__GIVEN TASK__
Write out every line of the records below exactly as it appears, leaving out the pictures.

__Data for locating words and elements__

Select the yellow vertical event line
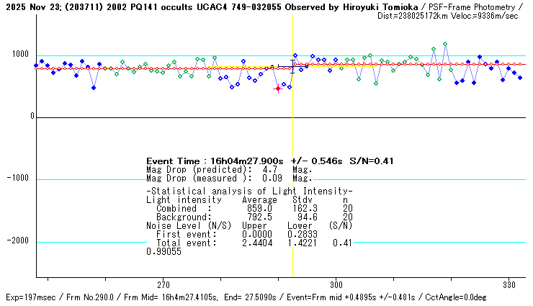The width and height of the screenshot is (533, 306). pos(292,180)
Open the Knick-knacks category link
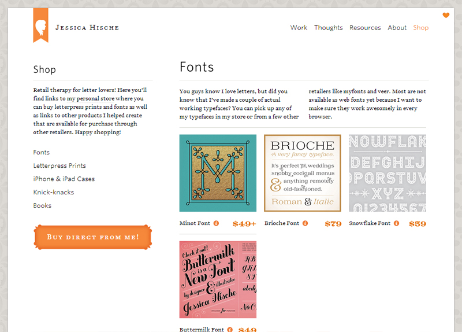Screen dimensions: 462x332 (x=54, y=193)
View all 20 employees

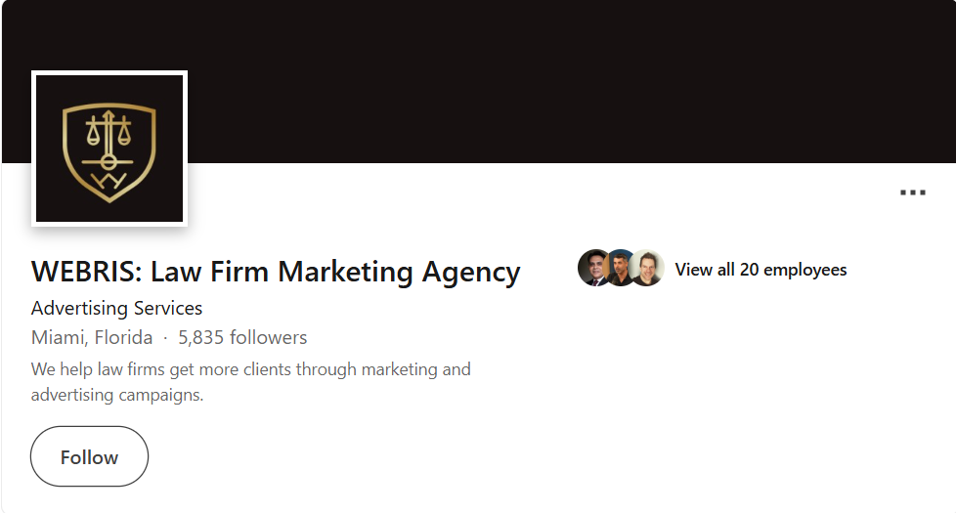point(760,270)
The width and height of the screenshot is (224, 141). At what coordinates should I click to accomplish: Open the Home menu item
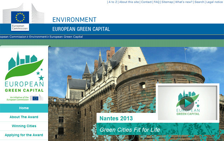coord(24,108)
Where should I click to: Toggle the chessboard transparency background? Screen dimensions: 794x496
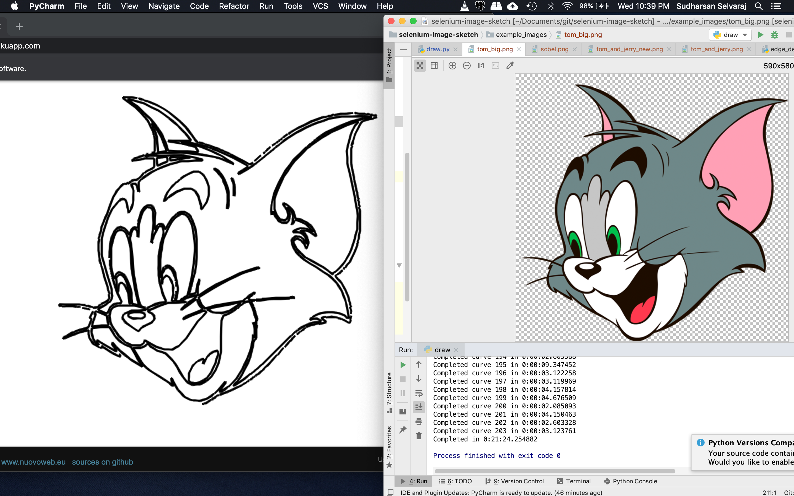(x=420, y=66)
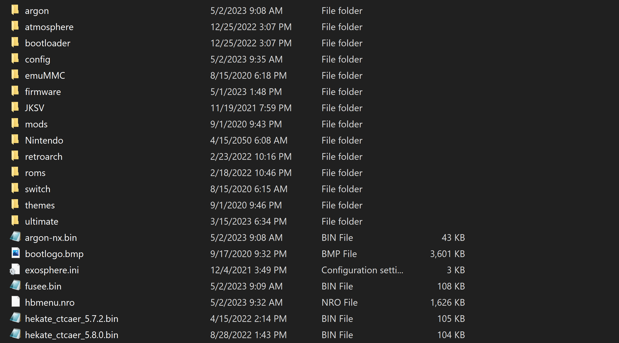Click the 3,601 KB size of bootlogo.bmp
This screenshot has width=619, height=343.
click(x=447, y=254)
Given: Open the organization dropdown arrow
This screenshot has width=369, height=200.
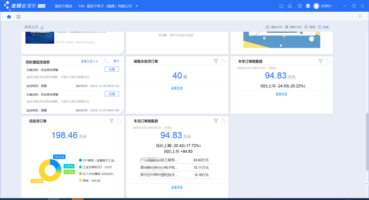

__PROBLEM SOLUTION__
Select the yellow vertical event line
The width and height of the screenshot is (533, 306). pos(292,180)
Open the Knick-knacks category link
Screen dimensions: 462x332 (x=54, y=193)
View all 20 employees

point(760,270)
The width and height of the screenshot is (224, 141). At what coordinates should I click to accomplish: Open the Home menu item
coord(24,108)
Where should I click to: Toggle the chessboard transparency background? Screen dimensions: 794x496
(x=420, y=66)
Click the 3,601 KB size of bootlogo.bmp
This screenshot has width=619, height=343.
click(x=447, y=254)
Given: Open the organization dropdown arrow
This screenshot has width=369, height=200.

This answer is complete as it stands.